When my dad was gone
Discipline fell to my mom
To say that she was ill prepared
Would be a gross understatement
Her father had beaten her as a child
She didn’t know any way to react
To a child that felt he was to blame
For a litany of instability in his home
Except to emotionally
And very physically
To lash out
Striking anything and everything close to her
Pushing an angry child
To hate
Life and himself
Even more than before

School was bullies and good grades
That weren’t ever quite good enough
Social awkwardness and anxiety
Were at a premium
Then came the relocations
Moving was just something that was done
Every year or so
New schools
New teachers
New bullies
New fights
Repeating pains
Growing disappointments
Same depressions and anxiety
Same withdrawal and building rage

Accepting assault became the standard
When it was sexual
That just piled on
I deserved it
I was awkward
I was different
If my family didn’t even like me
Why should anyone else
Why should I
I hated the world
I hated me more

My own relocations
I was running
From anything that was difficult
From people who didn’t like me
From myself
And guess what
Big shock
It didn’t work
I tried new places with new people
I tried new clothes and new music
I tried reinventing the me everyone saw
The me inside was still damaged
Still broken
Still raging
Still in pain

Learning to love me
Loving the unlovable
The worthless
The loser
Was hard
But it had to happen
A friend found me
The barrel of a gun in my mouth
So drunk I couldn’t stand
Blubbering and crying
That five year old acting his age
I showed who I was
Quite by accident
To someone outside myself
And they didn’t run
If she could see me
Address me
Then maybe
Just maybe, mind you
I could

It was a ten year journey
From there to point
Where I could say I accepted me
And a few more years before
I could say like
Or love
But it happened
It’s real
I’m there
I still struggle
I have bad days
We all do
But if the unlovable
The disappointment
The throwaway
The worthless
If I can do it
If I can make it
If I can accept me
And care about me
Then nothing is hopeless
No one is hopeless

I told a part of my story
I cannot express
There aren’t words
That can be put together
In any combination
That can explain
How humbled and blown away I was
By the response I got
The words
That other people
Mostly strangers
Had thought out
To send to me
In reply to what I had shared
They were kind
They were supportive
They were loving
Loving words
From a normally cold world
Loving words
To an downtrodden child
Loving words
To the unlovable
To me

I’m learning
And in some ways I’m slow at that
To accept
The kindness of others
Without second-guessing
Without suspicion of motive
It’s not easy
Overcoming my depression
My self-loathing
My anxiety
My social awkwardness
None are easy
They are a struggle
But if I can accept me
And be accepted
You can be accepted
No argument
If I can love me
And be loved
You can be loved
End of discussion
Who can love the unlovable



-Dennis Sharpe


Man.
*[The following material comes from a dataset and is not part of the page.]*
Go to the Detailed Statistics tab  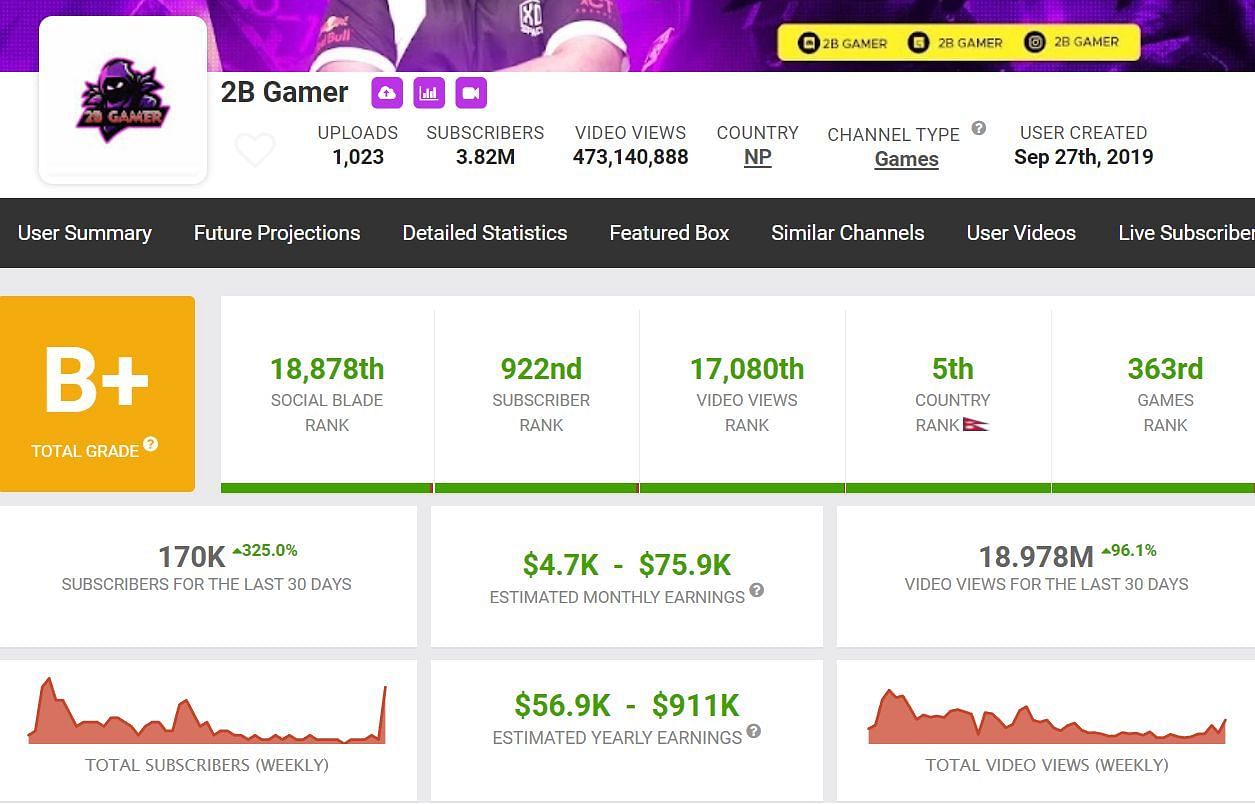pos(485,233)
Mostly Coffee.

“I make things up & sometimes I write them down.”

Born and raised in the middle of the American Midwest, Dennis Sharpe has been a writer as long as he can remember. His mother has told many people about the fantasy and science fiction stories he’d write on scraps of paper, and staple together as his ‘books’, before he’d attended his first day of formal education.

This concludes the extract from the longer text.